Records to use

——

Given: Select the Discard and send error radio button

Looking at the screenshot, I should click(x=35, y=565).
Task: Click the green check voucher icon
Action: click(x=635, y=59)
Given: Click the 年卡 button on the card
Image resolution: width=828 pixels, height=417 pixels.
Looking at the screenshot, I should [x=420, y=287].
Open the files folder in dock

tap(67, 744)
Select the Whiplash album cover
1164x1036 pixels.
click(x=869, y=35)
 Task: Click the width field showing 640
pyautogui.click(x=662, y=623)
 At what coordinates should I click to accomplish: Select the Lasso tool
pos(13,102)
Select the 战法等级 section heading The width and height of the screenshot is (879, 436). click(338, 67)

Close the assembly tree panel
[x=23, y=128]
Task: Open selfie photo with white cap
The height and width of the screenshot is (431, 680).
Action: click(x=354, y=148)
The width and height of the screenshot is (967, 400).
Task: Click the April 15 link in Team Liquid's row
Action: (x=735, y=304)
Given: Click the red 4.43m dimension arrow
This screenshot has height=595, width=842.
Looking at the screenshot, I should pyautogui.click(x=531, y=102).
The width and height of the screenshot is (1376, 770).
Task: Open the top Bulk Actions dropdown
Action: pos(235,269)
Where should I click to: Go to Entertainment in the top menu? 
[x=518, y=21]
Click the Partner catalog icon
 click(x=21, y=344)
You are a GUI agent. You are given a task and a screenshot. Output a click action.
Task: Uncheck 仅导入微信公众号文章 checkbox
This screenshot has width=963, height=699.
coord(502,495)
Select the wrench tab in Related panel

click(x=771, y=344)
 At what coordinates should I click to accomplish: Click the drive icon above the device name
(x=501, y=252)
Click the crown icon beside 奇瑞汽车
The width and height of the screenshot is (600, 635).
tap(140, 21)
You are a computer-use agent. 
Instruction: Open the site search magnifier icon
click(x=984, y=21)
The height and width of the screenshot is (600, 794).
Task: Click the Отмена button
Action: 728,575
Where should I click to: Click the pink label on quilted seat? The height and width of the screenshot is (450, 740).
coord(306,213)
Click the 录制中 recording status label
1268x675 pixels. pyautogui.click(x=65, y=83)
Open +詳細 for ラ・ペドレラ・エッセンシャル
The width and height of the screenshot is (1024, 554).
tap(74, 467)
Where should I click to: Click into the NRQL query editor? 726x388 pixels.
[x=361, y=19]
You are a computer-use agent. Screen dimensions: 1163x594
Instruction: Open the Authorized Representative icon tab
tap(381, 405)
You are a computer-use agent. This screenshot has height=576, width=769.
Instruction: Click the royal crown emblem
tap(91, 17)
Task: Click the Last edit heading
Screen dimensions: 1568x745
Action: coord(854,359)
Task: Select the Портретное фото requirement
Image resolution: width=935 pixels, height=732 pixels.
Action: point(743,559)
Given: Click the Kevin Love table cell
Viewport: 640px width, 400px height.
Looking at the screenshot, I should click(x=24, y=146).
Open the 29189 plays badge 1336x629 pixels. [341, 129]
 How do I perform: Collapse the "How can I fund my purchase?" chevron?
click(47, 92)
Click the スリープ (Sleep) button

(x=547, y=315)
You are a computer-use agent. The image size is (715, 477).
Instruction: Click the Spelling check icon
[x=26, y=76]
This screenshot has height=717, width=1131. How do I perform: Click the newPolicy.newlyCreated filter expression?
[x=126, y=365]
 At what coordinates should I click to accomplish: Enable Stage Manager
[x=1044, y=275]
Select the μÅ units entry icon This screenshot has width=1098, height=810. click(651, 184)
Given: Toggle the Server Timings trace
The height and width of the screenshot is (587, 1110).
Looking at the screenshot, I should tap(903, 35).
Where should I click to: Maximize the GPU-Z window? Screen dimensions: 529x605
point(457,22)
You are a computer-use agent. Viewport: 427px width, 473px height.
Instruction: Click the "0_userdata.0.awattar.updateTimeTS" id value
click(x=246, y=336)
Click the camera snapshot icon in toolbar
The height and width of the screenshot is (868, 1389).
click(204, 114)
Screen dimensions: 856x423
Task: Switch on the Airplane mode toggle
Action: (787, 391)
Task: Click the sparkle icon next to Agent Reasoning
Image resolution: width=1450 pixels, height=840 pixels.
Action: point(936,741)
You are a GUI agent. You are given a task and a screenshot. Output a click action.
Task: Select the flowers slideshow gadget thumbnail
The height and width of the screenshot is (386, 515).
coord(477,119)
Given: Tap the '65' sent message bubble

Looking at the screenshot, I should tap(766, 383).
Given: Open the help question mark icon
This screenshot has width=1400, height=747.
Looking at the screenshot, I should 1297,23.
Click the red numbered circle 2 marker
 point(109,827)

——

What the task asks
Among the records, find every line holding the word "computer" and copy it.

Result below
You are a computer-use agent. 
You are a computer-use agent. Screen dimensions: 1163x594
You are a computer-use agent. This screenshot has height=576, width=769.
You are a computer-use agent. The image size is (715, 477).
You are a computer-use agent. Viewport: 427px width, 473px height.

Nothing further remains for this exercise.